Peter and Eudoxia’s marriage was initially happy. Eudoxia gave birth to a son called Alexis in 1690, followed by two more boys, Alexander and Pavel. Peter then tired of his wife and began a relationship with Anna Mons, the daughter of a wine merchant in the German Suburb (foreigners’ settlement).
Following the breakdown of their marriage, Peter decided to rid himself of Eudoxia. He banished her to the Convent of the Intercession in Suzdal on 23 September 1698. The following year, he sent Semyon Yazykov to the convent to inform Eudoxia that she was to take the veil under the name of Sister Helen.
In 1709, Peter’s former wife began a nine-year love affair with Captain Stepan Glebov. This came to light in 1718, when the tsar was investigating the flight abroad of their son, Tsarevich Alexis. Both were harshly punished. Stepan Glebov was impaled, while Eudoxia was tortured and moved to the Convent of the Dormition in Old Ladoga.

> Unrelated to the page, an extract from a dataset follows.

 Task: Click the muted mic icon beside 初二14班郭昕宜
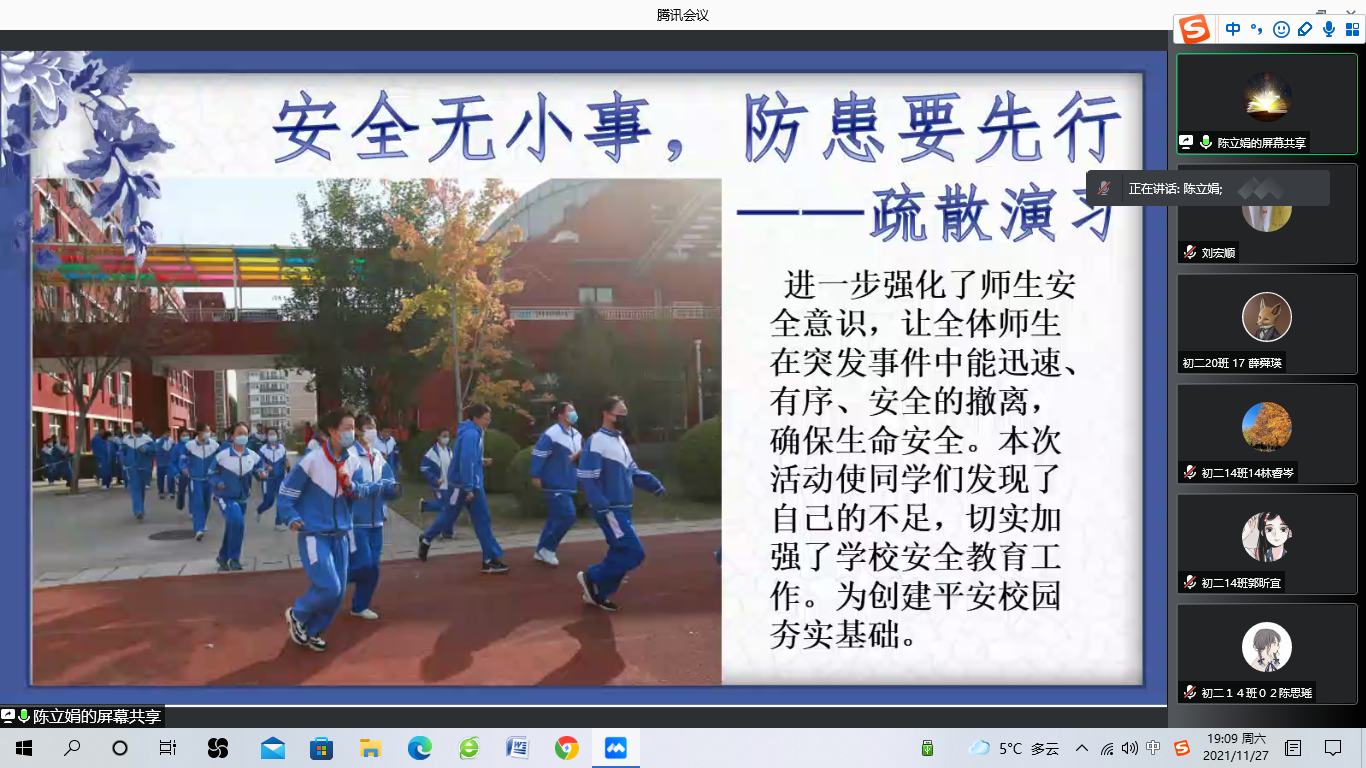pyautogui.click(x=1190, y=582)
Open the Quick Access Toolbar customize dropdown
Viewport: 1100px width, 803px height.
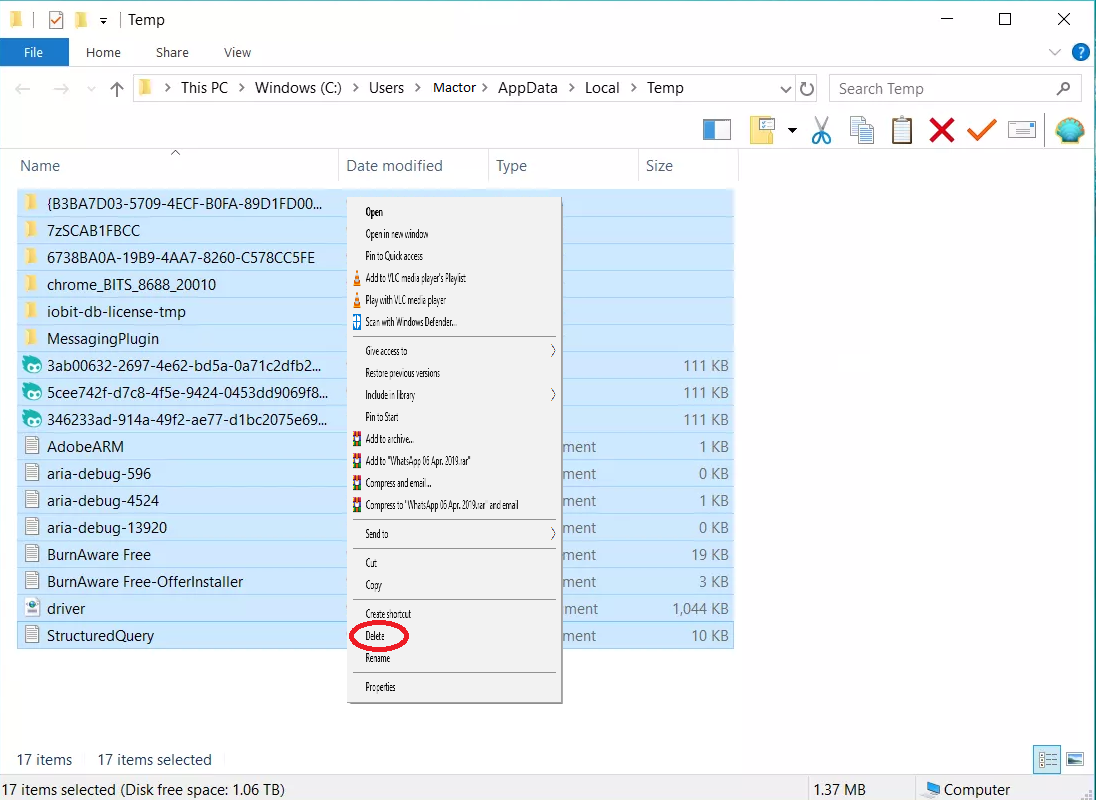point(104,20)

When Peter’s second wife ascended the throne as Catherine I in 1725, Eudoxia was imprisoned at Schlüsselburg. She was only released in October 1727, after the death of Catherine and the accession of her grandson, Peter II. The former tsarina spent the rest of her life at the Novodevichy Convent in Moscow, where she died in 1731. She was buried there alongside three of Peter’s half-sisters – Sophia, Ekaterina and Eudoxia.